O governo federal sancionou a lei que autoriza o corte ou a poda de árvores em casos de risco de acidente quando os órgãos ambientais não responderem à solicitação dentro de 45 dias. A medida altera a Lei de Crimes Ambientais e busca destravar processos burocráticos em situações de perigo iminente.
De acordo com o texto, sancionado pelo presidente Luiz Inácio Lula da Silva (PT), a regra é válida tanto para terrenos particulares quanto para espaços públicos sob jurisdição municipal.
A legislação estabelece que, diante da omissão do poder público após o prazo estipulado, o solicitante está autorizado a contratar, por conta própria, profissionais ou empresas para realizar o manejo da vegetação.
No entanto, a execução do serviço sem o aval prévio governamental não é irrestrita. Para se valer da nova lei, o interessado deve apresentar um laudo técnico assinado por um profissional habilitado. O documento precisa atestar a periculosidade da vegetação e comprovar o risco de queda de galhos ou da própria árvore.

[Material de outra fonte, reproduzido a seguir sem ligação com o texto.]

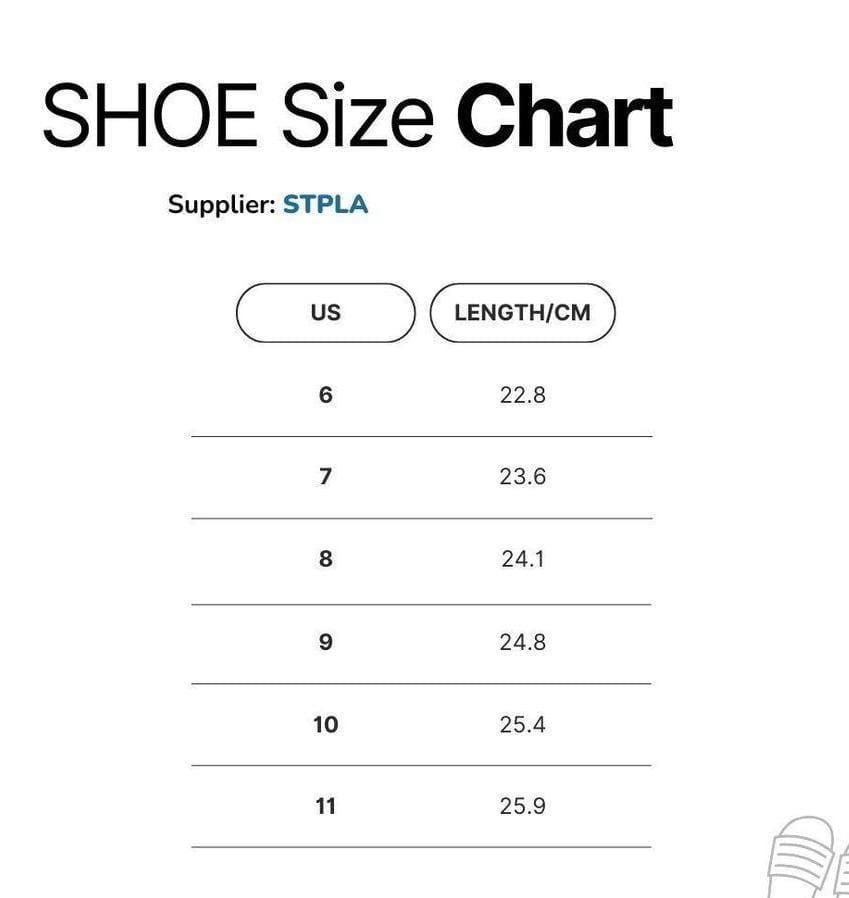Select US size 10 row
Image resolution: width=849 pixels, height=898 pixels.
(x=325, y=724)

A norma teve origem no Projeto de Lei nº 542/2022 e estabelece diretrizes nacionais que se sobrepõem a eventuais prazos locais mais extensos.

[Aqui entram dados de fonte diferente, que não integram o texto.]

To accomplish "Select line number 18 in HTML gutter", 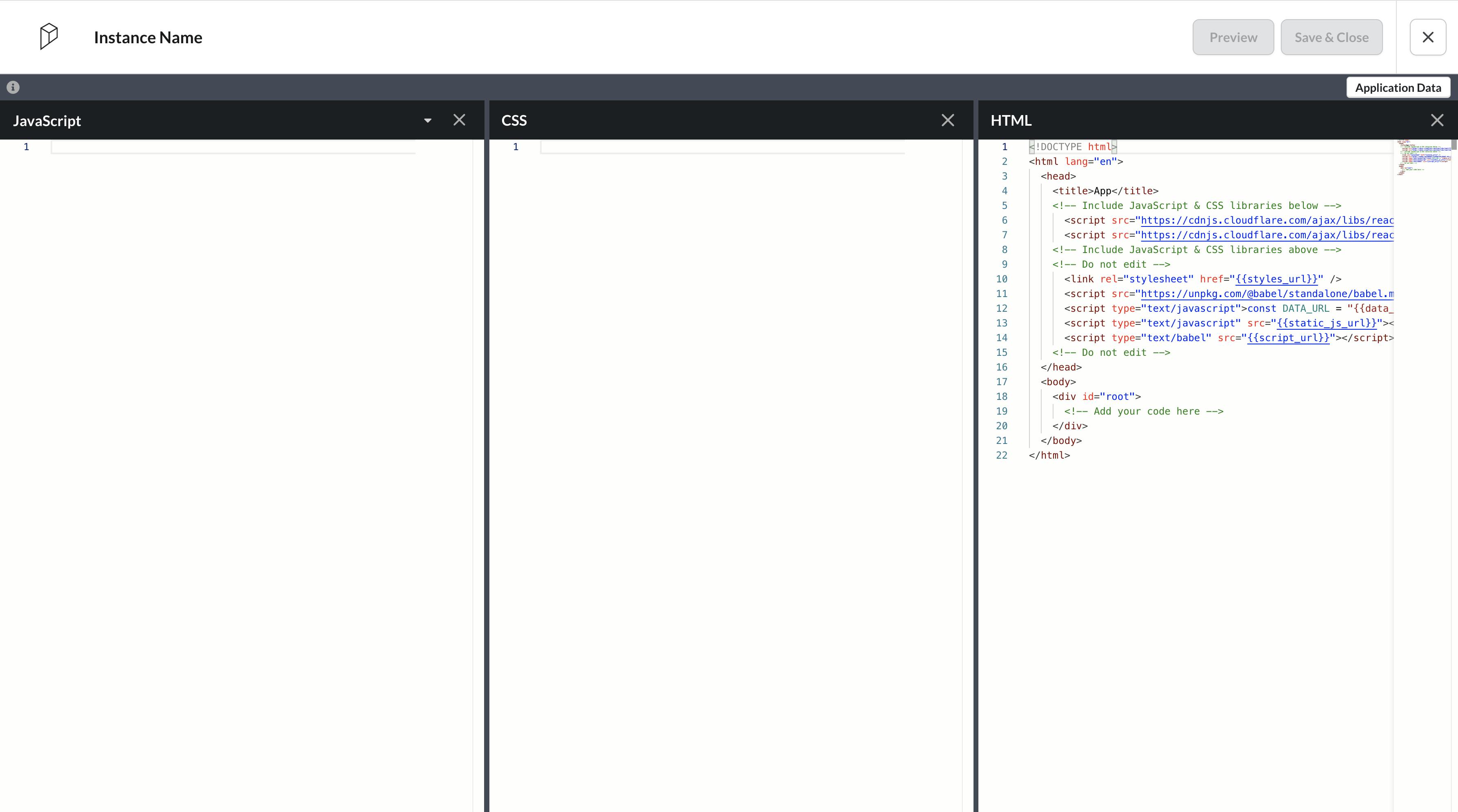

O principal efeito jurídico é a isenção de responsabilização criminal para particulares que realizarem a intervenção em plantas de ornamentação. A descriminalização ocorre especificamente quando há a combinação de dois fatores: a omissão estatal superior a 45 dias e o risco técnico comprovado.
Para o senador Sérgio Moro (União-PR), defensor da proposta no Congresso, a nova legislação visa reduzir a burocracia e prevenir danos físicos e patrimoniais.
“A proposta busca reduzir a burocracia e agilizar procedimentos, evitando que acidentes com a vegetação coloquem em risco a vida e o patrimônio das pessoas”, afirmou o parlamentar.
Moro destacou ainda o impacto da vegetação na infraestrutura urbana, citando o registro de quedas de energia elétrica provocadas pelo contato de galhos e árvores com linhas de transmissão. Segundo ele, a lei “empodera o cidadão” diante de entraves frequentemente encontrados em prefeituras e órgãos ambientais.
O solicitante deve protocolar o pedido de manejo no órgão competente. A contagem dos 45 dias para a manifestação fundamentada da administração pública começa a partir dessa data.